Además de un reparto de escaños con el que resultará difícil gobernar, las últimas elecciones generales abren una situación inédita en las cerca de cuatro décadas de democracia.
Estábamos acostumbrados a que un único partido pudiera liderar el ejecutivo en solitario, salvo un par de excepciones que se resolvieron con el apoyo de los nacionalistas vascos y catalanes. Sin embargo, siempre hubo la sensación de que el país estaba comandado por una única voz. Una situación a la que las fuerzas emergentes pretendían poner fin y que lo han conseguido con un pastel que no es de nadie pero que tienen cuatro grandes cortes que no quieren entenderse.
Muchos observan esta tesitura con alarmismo, esperando un castigo casi divino (de los mercados) ante la amenaza de una nueva convocatoria electoral. La actual coyuntura constituye un auténtico desafío, pero especialmente para nuestra clase política.
Nadie cree que unas nuevas elecciones dieran una mayoría absoluta a ninguna formación en solitario, por lo que el pastel puede sufrir alteraciones pero no grandes cambios. Por ello, el diálogo debe imponerse a las líneas rojas, esas que algunos pintan eufemísticamente de color verde. El reto es sentarse a negociar, saber ceder y no partir de las intransigencias.

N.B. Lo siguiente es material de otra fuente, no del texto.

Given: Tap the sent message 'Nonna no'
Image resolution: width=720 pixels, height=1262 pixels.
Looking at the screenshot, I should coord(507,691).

Algo casi inédito en esta democracia y que, en caso de éxito, sería una agradable novedad que demostraría madurez y sentido de Estado.
Estoy seguro de que, como este fin de semana en Catalunya y salvando las distancias, habrá un pacto de gobierno y se evitarán nuevas elecciones. Europa (y los mercados) pide despejar las dudas y la incógnita, mayúscula, es si España mirará hacia sus vecinos del norte o si optará por el sur.